社説:いじめ防止法10年 子どもに向き合えているか
京都新聞 / 2023年8月7日 16時0分
大津市立中2年の男子生徒がいじめを苦に自殺した事件をきっかけに「いじめ防止対策推進法」が制定されて、今年で10年になる。
文部科学省の2021年度調査によると、小中高校でのいじめ認知件数は61万5351件で過去最多だった。法律の施行を機に、いじめを見逃すまいとする機運が高まっていることも増加の背景にあるとみられる。
いじめが原因で心身に重大な被害を受けたり、不登校になったりした疑いがある「重大事態」は705件に上り、過去2番目の多さだった。
深刻ないじめが後を絶たない現実を、学校はもとより、社会全体で改めて直視しなければならない。
重大事態について、法律や文科省のガイドラインは、第三者委員会による速やかな調査を行うよう求めている。ところが、学校や教育委員会がいじめを認めようとせず、調査が遅れるケースが各地で相次いでいる。
事案を過小評価し、内輪で対処しようとする体質が今なお残ってはいないだろうか。大津の事件の教訓を生かし、教育現場はいじめ被害の訴えに真摯(しんし)に耳を傾けてもらいたい。
東近江市の私立滋賀学園中で、生徒がいじめ被害を訴えて不登校になっているのに、第三者委による調査をせず、約1年間も事案を放置していたことが先月判明した。

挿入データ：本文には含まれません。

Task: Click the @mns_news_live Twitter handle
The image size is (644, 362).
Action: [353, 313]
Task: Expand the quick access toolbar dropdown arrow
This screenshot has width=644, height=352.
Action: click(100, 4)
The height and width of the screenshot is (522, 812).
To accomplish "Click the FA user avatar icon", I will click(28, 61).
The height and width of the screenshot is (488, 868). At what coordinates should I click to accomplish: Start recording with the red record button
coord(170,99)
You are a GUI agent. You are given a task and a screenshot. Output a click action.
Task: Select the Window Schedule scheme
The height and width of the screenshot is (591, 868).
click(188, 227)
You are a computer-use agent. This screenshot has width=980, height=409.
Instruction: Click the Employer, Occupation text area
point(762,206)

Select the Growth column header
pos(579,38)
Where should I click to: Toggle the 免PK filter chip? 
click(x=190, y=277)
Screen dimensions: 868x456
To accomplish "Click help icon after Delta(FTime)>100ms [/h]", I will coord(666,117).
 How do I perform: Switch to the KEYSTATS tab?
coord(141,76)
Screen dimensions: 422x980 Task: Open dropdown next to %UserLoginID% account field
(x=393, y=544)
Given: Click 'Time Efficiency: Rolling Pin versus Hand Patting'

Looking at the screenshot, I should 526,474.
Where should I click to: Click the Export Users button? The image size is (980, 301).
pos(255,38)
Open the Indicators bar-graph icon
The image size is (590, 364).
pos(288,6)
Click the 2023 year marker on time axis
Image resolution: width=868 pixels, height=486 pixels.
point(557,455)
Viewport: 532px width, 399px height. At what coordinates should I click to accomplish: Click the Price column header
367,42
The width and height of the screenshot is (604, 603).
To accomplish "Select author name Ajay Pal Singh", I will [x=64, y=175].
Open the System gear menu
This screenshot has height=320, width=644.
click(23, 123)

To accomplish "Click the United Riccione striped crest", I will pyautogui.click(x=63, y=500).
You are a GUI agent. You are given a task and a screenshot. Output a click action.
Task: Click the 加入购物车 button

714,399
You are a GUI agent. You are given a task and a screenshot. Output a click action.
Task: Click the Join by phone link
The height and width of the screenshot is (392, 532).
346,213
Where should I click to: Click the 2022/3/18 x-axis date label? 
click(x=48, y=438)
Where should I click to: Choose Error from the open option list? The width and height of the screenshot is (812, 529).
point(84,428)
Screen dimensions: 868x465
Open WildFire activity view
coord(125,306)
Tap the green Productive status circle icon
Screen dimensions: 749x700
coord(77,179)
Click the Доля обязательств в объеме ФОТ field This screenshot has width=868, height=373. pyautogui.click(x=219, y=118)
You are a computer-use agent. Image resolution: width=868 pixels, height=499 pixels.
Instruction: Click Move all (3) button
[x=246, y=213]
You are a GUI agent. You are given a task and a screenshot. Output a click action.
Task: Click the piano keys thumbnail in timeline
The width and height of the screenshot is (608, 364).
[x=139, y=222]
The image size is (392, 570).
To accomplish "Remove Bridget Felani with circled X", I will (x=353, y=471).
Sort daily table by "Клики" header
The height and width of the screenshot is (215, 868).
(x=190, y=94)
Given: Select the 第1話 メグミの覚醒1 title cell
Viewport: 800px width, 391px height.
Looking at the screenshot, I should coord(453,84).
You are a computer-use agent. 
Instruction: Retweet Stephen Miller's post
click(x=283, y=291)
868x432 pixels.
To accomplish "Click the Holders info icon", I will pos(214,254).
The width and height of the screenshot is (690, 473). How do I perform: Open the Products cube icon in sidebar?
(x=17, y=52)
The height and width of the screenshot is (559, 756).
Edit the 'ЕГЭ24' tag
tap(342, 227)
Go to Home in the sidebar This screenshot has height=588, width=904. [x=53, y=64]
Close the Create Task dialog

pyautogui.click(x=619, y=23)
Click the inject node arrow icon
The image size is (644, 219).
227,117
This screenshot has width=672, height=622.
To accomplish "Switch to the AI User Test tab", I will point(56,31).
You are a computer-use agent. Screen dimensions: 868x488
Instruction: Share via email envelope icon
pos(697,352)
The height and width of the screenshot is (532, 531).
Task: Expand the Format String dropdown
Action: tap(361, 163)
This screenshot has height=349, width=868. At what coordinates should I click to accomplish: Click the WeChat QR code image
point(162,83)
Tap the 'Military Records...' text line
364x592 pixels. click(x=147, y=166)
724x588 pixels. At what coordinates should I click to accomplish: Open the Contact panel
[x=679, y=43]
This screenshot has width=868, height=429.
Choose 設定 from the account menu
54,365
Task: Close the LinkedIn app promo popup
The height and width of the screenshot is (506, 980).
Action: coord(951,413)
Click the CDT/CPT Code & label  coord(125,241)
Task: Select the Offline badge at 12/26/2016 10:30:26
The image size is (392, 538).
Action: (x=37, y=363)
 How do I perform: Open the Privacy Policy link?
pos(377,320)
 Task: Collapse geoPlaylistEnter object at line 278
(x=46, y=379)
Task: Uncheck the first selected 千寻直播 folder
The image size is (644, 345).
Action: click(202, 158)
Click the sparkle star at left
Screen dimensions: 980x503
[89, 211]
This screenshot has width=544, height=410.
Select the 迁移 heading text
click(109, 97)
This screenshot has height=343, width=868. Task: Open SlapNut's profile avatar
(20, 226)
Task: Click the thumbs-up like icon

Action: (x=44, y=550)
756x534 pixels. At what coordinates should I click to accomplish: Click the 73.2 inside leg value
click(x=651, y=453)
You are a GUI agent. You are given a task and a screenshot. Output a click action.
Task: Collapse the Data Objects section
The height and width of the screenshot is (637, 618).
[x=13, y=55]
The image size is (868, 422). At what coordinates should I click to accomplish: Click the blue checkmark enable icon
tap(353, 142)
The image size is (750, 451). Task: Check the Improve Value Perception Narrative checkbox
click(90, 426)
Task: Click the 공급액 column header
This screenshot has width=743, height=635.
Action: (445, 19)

学内調査で不登校はいじめの結果ではないと判断していたことから、第三者委は必要ないと考えていたという。学校側の認識不足は明らかだ。
学校は後に設置を決めたが、人選でも保護者側の不信を招いた。法人役員の推薦したメンバーを入れたためである。
第三者委を巡っては、委員選任の手続きがルール化されていないとして、被害者家族やいじめ問題に取り組む団体などが法改正の必要を訴えている。
委員の公平さや中立性は、被害を訴える当事者や保護者の信頼を築き、真相究明と再発防止を進める上で欠かせない。
私学での重大事態の調査については、都道府県の私学所管課がより関与すべきだとの指摘もある。
いじめ防止の実効性を高める法改正に向け議論を急ぐとともに、政府や自治体は、学校や教育委員会による調査に必要な支援を惜しむべきではない。
法律施行からの10年で、いじめの態様も変化している。スマートフォンが子どもたちにも広く普及し、インターネットやゲーム、SNS(交流サイト)を使ったいじめに、学校や保護者が気付きにくくなっているとの声が多い。
いじめの兆候を見逃さず、大切な命を守るため、学校と保護者、地域が協力し、子どもたちと向き合っていく姿勢が求められている。